Stifel's online trading operation will probably be up and running by the year's end, said McCuaig.
Meanwhile, Internet stock trading nationwide continues to snowball. One in every seven stock trades is taking place in cyberspace now, according to an estimate by Bill Burnham, an analyst with CS First Boston.
According to investment firm Piper Jaffray Inc., an average of 336,700 trades per day were executed online during the fourth quarter, more than double the rate of fourth quarter 1997.
According to a recent study by Piper Jaffray, online brokers landed 3.6 million new accounts in 1998, bringing the total to 7.3 million accounts representing more than $240 billion in assets.
That's prompted some Wall Street behemoths to dip their toes into cyberspace. Dean Witter Reynolds Inc. offers online trading via a separate subsidiary, for example, and Merrill Lynch announced Feb. 19 it was buying the Internet technology group of troubled investment firm D.E. Shaw. Merrill Lynch has said it is on track to offer Internet stock and bond trading by the end of March to about 55,000 of its wealthy clients who pay a fixed annual fee for Merrill Lynch services.
Charles Schwab Corp. remains the largest online brokerage, according to Piper Jaffray, with 93,000 trades per day during the fourth quarter.
But some of the old-line discount brokerages are proving nimble at the new online game. Indeed, Waterhouse Securities, which has two offices in the St. Louis area, has shot up to fourth on Piper Jaffray's list of the largest online brokers. In the fourth quarter, its average daily number of cybertrades rose 59 percent from just three months earlier, to 42,003 per day. But some full-service brokers are asking themselves: can we make money online with commissions so low?
The average online commission is less than $20, about one-tenth the typical trading cost through a full-service broker, and some charge much less.

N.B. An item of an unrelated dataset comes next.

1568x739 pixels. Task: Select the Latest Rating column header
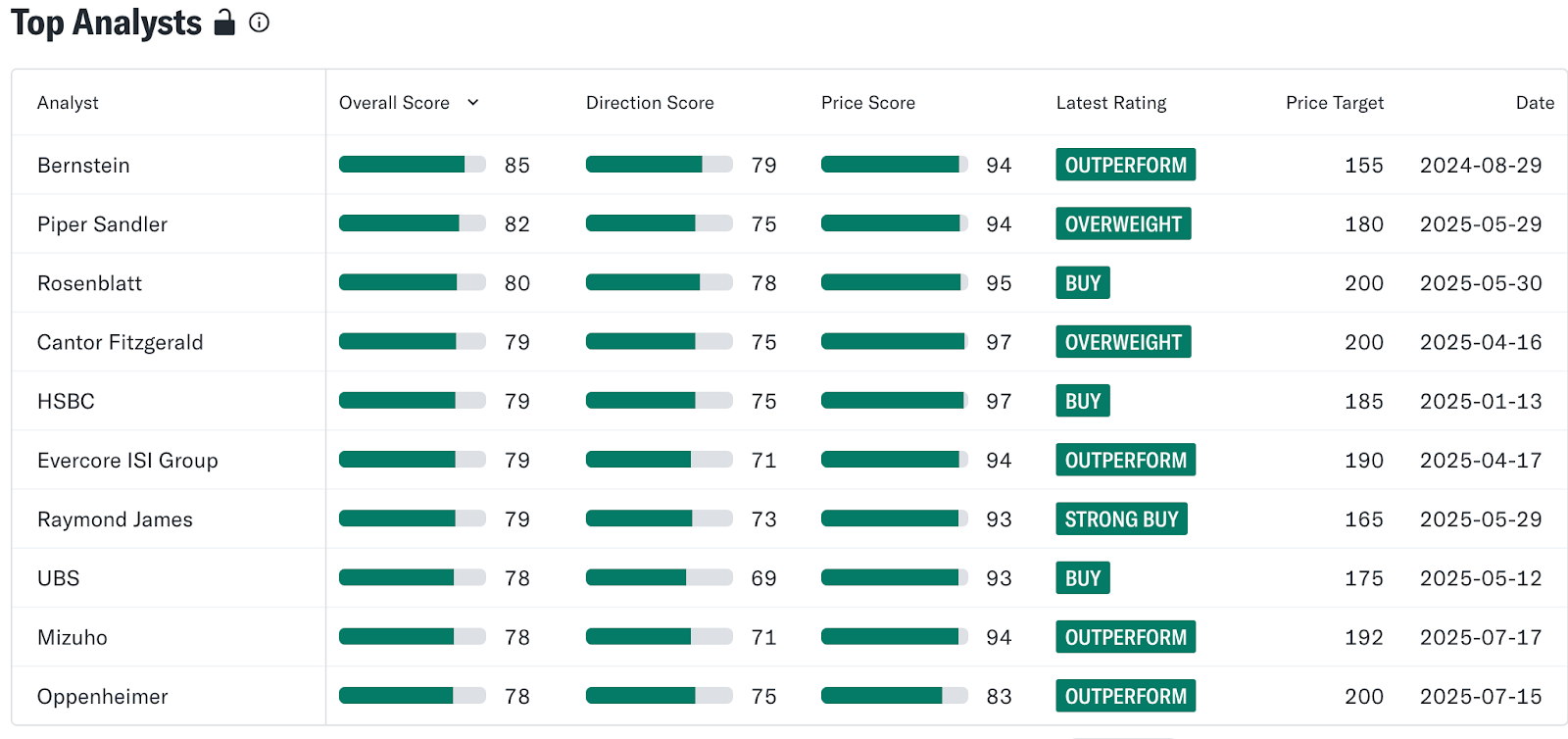(1111, 103)
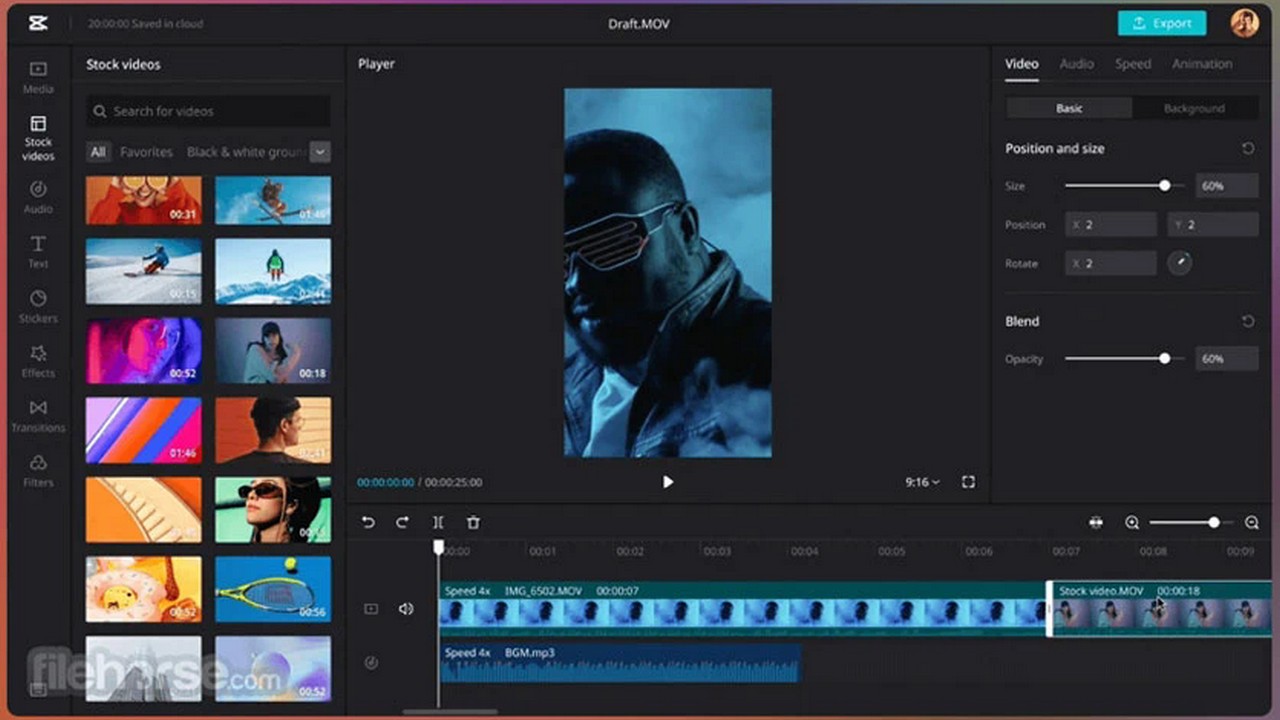Select the Favorites filter for stock videos
The width and height of the screenshot is (1280, 720).
(146, 152)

Scottsdale Securities, for example, offers trades for as little as $9, said Riney.
Chris Pauli, president of local brokerage Pauli & Co., said if the firm could pick up some extra business processing cheap trades online, but investors who need more service will have to pay a fair price. "We are producing a research product and an investment banking product that is very expensive to develop, and we need to get it paid for," he said.

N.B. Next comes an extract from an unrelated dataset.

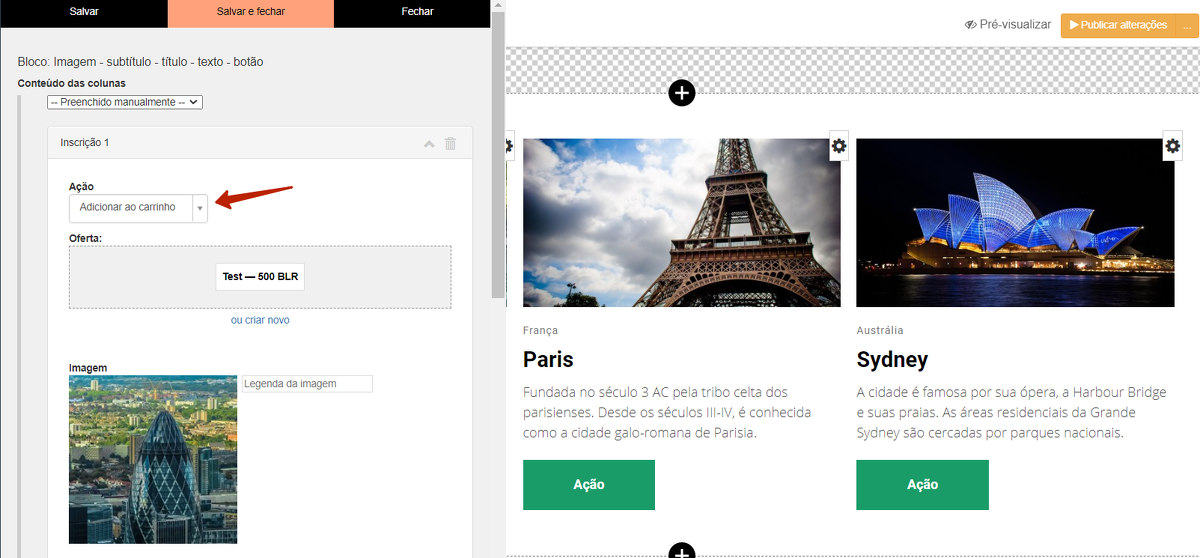This screenshot has height=558, width=1200.
Task: Open settings gear on the Paris column
Action: pyautogui.click(x=839, y=147)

The city's biggest full-service brokers, Edward Jones and A.G. Edwards, both have Web pages, but say they aren't planning to offer Internet trading any time soon.
Mary Atkins, a spokeswoman for A.G. Edwards, said the firm is looking for other ways to exploit the power of the Internet.
"We are looking for ways to use the Internet as a way to reinforce our advice-driven model," she said. Clients can already access account information online, for example, and get quotes and news, but the firm is watching developments closely, she said.
"Our financial consultants see more and more clients are accessing information online, and every time they do that they are bombarded by ads for online trading. Everybody suspects that there is some business erosion," she said.
McCuaig of Stifel Nicolaus says most of the firm's brokers figure they don't have much to lose. Most have decided that the doit-yourself kind of client, the kind that used to trade via 800 numbers, has already started trading online anyway, he said.
For now, at least, no one is predicting online trading will drive the full-service firms out of business.
Even Scottsdale Securities' Riney figures the online trading isn't having much impact on full-commission brokers. "There will always be a need for full-service brokers," he said.